• What you should do
Go through the data below and return each line where the string "area" occurs.
[Record extracts — start]
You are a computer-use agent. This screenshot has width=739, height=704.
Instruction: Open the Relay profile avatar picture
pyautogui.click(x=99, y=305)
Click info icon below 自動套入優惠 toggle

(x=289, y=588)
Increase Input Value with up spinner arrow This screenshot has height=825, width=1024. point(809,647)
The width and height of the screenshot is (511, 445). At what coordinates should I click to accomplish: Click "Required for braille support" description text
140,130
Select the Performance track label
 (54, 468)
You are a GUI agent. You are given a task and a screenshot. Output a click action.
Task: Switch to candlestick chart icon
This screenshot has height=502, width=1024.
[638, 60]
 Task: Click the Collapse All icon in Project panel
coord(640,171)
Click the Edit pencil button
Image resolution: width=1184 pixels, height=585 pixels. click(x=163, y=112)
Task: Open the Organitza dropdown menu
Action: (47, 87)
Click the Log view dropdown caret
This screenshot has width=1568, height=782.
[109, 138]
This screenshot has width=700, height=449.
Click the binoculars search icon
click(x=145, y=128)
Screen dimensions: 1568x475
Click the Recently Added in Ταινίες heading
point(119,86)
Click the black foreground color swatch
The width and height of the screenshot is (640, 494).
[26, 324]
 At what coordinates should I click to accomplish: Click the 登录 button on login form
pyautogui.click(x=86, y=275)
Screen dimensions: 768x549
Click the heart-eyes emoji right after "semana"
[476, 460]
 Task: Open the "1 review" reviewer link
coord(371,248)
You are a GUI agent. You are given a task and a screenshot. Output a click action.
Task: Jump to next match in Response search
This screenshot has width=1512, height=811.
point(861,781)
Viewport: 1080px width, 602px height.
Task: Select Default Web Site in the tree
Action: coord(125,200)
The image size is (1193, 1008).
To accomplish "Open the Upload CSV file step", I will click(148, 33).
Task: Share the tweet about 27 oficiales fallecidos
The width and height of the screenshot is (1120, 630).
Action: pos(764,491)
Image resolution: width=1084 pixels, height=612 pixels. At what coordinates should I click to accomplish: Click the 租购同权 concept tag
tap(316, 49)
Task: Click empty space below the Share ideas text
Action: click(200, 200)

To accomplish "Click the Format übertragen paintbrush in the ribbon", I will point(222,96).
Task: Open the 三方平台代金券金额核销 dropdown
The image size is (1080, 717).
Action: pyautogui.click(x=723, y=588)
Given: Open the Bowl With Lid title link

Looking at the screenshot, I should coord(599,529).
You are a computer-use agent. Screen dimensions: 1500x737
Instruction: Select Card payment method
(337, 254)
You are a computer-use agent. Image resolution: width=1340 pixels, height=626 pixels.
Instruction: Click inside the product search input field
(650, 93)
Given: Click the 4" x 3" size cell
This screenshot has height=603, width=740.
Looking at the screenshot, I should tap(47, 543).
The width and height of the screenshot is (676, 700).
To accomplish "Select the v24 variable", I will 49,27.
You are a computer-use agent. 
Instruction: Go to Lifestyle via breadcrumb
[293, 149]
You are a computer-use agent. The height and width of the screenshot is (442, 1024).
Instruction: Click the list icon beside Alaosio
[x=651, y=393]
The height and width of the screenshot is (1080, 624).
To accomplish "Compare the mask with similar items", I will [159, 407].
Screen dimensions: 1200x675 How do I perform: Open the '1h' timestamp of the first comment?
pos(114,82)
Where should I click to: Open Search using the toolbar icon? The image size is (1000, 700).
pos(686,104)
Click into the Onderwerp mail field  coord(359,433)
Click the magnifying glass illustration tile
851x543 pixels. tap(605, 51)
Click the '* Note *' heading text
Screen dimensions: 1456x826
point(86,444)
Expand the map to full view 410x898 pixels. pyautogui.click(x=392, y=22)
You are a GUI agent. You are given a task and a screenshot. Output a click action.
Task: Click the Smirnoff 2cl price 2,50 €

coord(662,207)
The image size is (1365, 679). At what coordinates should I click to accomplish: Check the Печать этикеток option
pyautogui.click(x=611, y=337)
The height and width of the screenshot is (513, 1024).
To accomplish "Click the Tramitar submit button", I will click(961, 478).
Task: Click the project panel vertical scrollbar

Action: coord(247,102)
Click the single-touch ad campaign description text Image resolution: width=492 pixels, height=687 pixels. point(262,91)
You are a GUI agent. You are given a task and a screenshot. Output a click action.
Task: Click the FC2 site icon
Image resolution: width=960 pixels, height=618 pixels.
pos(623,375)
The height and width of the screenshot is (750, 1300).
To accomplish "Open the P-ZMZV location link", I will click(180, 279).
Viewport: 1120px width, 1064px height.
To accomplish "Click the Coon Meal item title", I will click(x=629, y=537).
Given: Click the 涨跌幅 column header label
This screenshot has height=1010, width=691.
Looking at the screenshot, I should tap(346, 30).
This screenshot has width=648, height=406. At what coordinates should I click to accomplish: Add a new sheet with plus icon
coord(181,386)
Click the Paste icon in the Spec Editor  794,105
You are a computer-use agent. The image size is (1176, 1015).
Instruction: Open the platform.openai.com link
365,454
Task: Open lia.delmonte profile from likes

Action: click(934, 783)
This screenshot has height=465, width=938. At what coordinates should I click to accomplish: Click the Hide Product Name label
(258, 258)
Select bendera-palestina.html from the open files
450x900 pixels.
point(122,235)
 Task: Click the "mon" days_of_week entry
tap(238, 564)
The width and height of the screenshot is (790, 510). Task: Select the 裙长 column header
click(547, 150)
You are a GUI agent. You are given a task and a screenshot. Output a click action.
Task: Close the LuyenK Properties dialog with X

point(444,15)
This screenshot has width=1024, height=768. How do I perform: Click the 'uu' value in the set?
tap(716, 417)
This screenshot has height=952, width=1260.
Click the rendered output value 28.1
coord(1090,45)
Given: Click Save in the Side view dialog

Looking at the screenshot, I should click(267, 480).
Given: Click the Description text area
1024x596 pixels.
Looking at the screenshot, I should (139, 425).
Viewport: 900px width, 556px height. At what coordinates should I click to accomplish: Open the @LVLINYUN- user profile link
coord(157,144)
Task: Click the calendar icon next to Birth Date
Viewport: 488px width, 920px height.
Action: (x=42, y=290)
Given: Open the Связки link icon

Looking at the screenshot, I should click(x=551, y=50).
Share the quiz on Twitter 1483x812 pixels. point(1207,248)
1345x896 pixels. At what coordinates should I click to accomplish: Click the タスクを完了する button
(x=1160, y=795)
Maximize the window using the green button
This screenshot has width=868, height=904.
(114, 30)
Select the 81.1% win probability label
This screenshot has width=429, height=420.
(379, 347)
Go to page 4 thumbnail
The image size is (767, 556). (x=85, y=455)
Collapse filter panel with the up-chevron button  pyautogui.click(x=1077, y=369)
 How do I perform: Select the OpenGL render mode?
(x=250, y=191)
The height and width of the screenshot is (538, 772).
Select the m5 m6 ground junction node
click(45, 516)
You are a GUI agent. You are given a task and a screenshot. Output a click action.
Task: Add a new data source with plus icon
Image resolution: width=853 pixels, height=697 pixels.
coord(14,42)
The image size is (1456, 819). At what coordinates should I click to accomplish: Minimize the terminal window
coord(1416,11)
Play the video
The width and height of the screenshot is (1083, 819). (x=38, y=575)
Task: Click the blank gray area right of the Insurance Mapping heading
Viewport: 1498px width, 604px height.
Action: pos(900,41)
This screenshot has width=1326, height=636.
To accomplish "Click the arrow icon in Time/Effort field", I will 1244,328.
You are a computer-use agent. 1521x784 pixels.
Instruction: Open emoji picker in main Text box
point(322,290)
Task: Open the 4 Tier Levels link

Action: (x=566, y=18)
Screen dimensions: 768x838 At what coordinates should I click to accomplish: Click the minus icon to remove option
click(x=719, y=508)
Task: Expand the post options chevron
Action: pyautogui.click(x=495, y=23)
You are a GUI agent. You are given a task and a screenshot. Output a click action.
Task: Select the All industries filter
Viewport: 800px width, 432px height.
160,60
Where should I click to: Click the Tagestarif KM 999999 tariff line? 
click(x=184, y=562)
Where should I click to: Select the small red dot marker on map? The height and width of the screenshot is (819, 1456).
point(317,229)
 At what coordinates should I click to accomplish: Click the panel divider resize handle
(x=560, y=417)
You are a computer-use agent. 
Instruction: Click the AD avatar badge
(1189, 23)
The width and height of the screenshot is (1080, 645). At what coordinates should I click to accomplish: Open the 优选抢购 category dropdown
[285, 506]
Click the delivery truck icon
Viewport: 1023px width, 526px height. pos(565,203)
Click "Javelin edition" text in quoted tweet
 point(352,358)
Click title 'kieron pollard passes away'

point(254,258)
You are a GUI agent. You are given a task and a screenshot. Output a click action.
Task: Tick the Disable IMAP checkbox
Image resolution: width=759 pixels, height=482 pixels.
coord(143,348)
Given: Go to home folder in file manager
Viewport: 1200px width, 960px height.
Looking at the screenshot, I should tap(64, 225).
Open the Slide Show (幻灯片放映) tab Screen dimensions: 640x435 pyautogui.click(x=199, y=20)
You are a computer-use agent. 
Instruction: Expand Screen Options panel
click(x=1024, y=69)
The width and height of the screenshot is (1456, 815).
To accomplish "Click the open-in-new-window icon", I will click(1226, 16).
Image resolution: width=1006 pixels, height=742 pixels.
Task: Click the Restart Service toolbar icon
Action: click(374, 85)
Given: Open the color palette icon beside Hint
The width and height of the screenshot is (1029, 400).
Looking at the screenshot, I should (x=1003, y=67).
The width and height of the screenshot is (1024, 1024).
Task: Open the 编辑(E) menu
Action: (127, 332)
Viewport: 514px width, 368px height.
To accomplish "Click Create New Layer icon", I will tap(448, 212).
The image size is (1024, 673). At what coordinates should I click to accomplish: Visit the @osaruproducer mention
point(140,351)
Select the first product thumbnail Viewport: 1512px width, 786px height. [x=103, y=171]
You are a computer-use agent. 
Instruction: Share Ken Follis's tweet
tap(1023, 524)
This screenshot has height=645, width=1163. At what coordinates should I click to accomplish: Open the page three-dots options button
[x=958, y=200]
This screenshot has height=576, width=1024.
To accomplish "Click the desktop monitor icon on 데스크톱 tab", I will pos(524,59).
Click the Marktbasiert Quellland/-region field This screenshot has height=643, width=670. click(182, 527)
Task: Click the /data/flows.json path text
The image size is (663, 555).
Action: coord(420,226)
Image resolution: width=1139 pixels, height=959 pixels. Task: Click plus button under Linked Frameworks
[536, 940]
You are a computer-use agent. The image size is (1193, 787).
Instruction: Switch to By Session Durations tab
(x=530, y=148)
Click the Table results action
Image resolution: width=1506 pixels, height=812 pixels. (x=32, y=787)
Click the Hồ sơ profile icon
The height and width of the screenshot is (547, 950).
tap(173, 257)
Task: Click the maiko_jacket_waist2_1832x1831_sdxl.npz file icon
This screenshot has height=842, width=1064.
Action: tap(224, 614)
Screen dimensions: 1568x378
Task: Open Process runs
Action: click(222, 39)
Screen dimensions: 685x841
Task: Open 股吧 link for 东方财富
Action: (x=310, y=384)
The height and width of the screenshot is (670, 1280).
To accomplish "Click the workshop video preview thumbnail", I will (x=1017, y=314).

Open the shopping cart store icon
[Record extracts — finish]
• Exercise solution
Given: Click the Description text area
Task: Click the blank gray area right of the Insurance Mapping heading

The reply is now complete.